The trip started with Max, Jill, Louise and I. We went to Teguc and brought in the new year on top of the roof of a house that Marco's owns. Marco's is the project Foreman and head of security at Lawson Rock. We stayed three night in Valley De Angelas, it is a cool very old village, real artsy, art shops everywhere. We took one day and drove to the pacific ocean on the other side of Honduras , we went out to an island that Honduras , El Salvador and Nicaragua all share. You can stand on the Island and see all three country's at one time, it was very interesting. One day we drove up in the mountains to La Tigra National Park. An old mining town that a company in New York City owned in the 1800's.The highlight of our excursion was when we got permission to go visit and old Indian tribe (similar to the Mayans). Wow was that something, they live in these little shacks with the ducks, chickens and other animals all inside with them. They are very dirty people with layers of filth on all of them (babies to adults). We asked why they did not take baths in the river that flowed by their village and we were informed that this was their soul and if they washed at all it was washing there soul away. They are allowed to walk in the rain but can not scrub their body's in anyway. They make these hand made baskets that they collect coffee beans in. It takes a day to go up in the mountains and get the material and then another day to make each basket.

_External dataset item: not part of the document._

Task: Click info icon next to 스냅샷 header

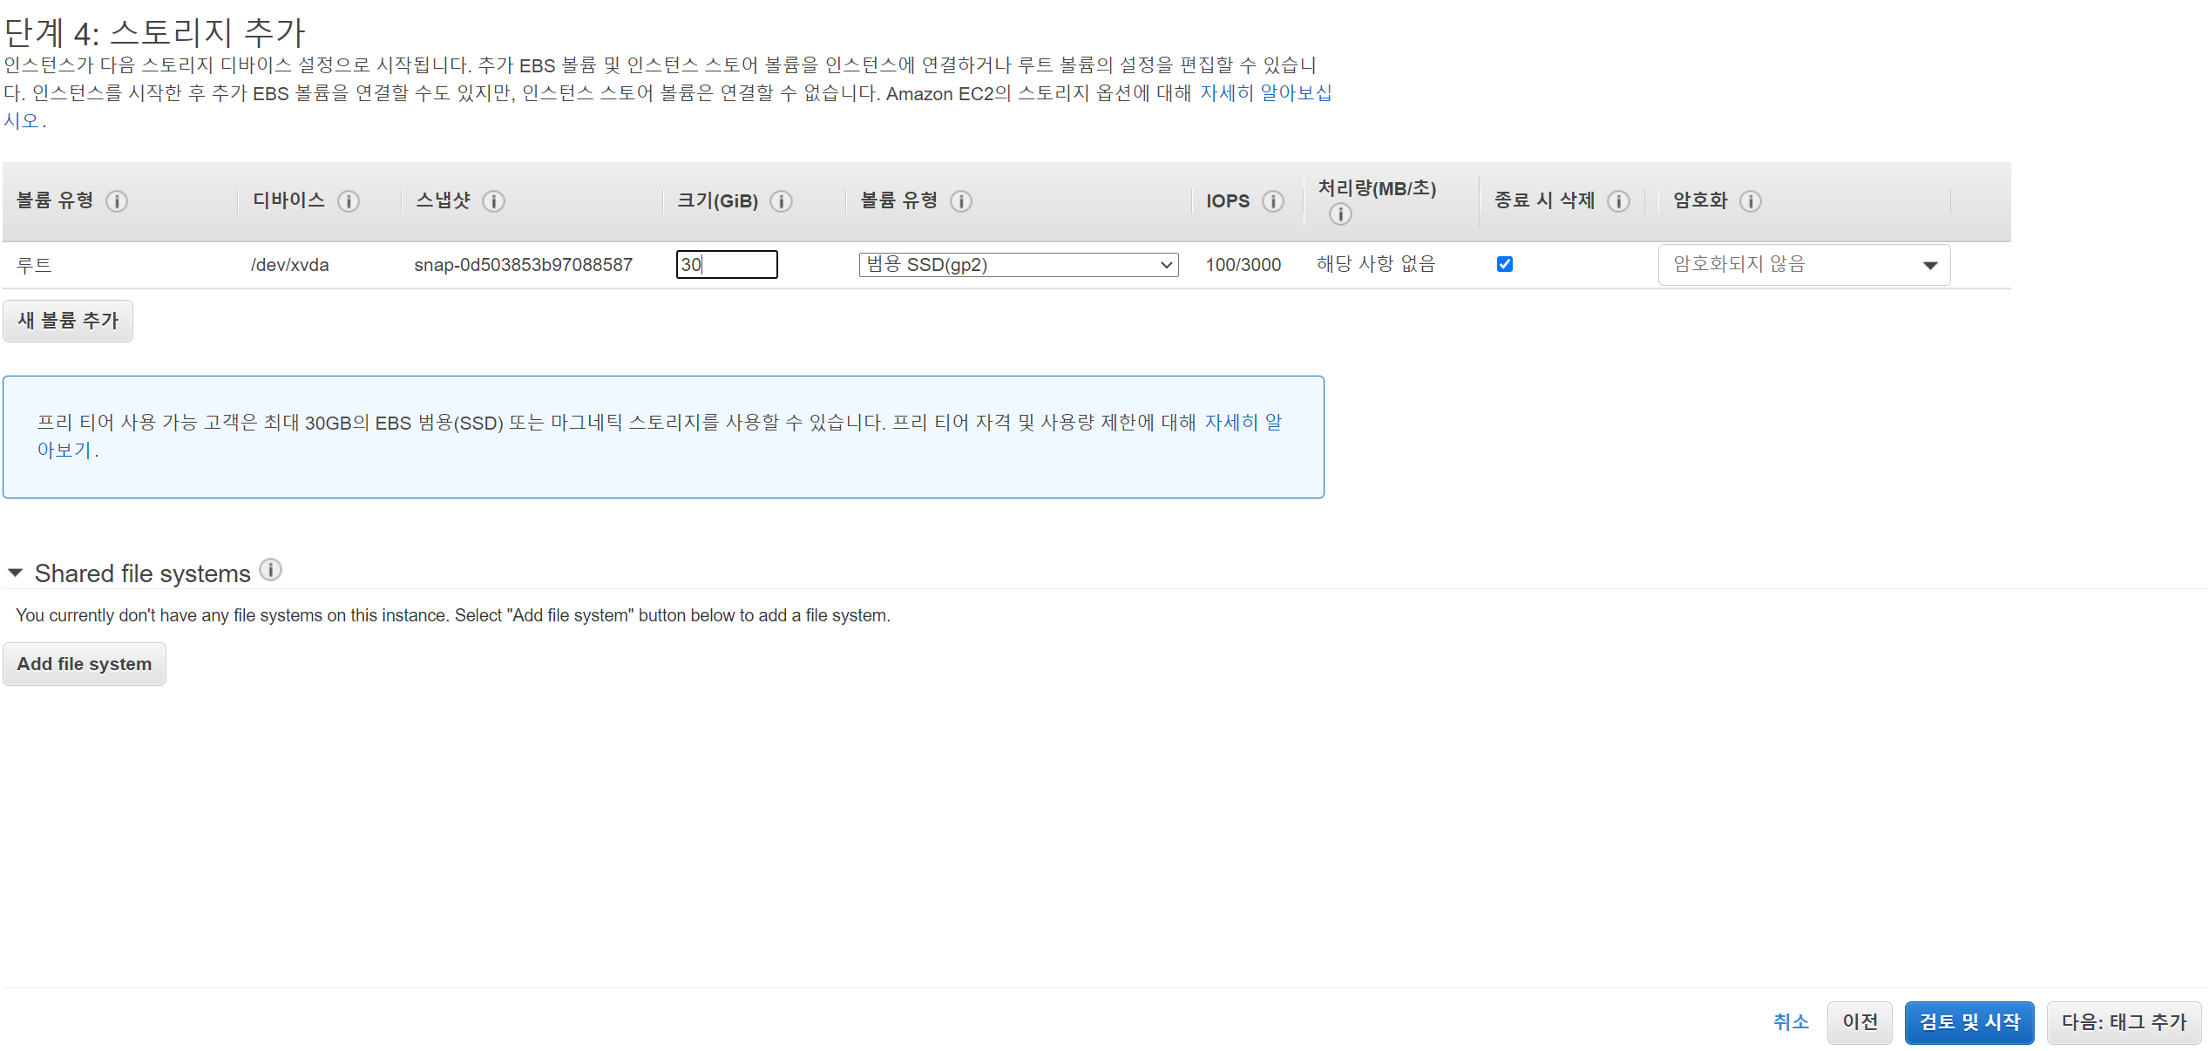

Then the girls left and I went on with Marco's for 7 more days. We stayed in his uncles small house (8 of us!). We had to go to the river and collect water in buckets and used this to bathe, cook and flush the toilet. Great people. I was the only english speaking person in the village of Orica and by the second day the word was out and there would be kids lined up on the fence to see this white gringo coming out of the house each morning. We went deer hunting one day, they use dogs to track the deer. We got one deer and there the size of a large dog. They used every piece of that deer. They boiled the head for soup, the intestines for tripe soup, the hoofs for gun oil and cut the hide up into strips and fed it to the dogs. The meat was the best deer meat I ever had. Did not taste like our deer at all. It was not wild tasting. Once all the workers found out that I was willing to work hard with them and I did not feel like I was better than them they gave me their respect and we all became good friends by weeks end. I learned different kinds of old beliefs by the villagers ex: They believe the human eye has power and can actually make an animal sick or die if you stare at it long enough. They believe that if an adult looks at a child and does not touch the child with their hand then you can make that child sick, they call this eye's. If the child becomes sick from "eye's" then you must rub a raw un-cracked egg on the child's chest to remove it. Then they crack the egg in a dish and you can see the eyes in the egg, then you take the cracked egg to the river and let it take it away from the village. They also use a root from a plant to rub on a child to remove a sickness.

I found out it is possible to live and have friends in a community where you don't speak the same language. This was a trip I will never forget.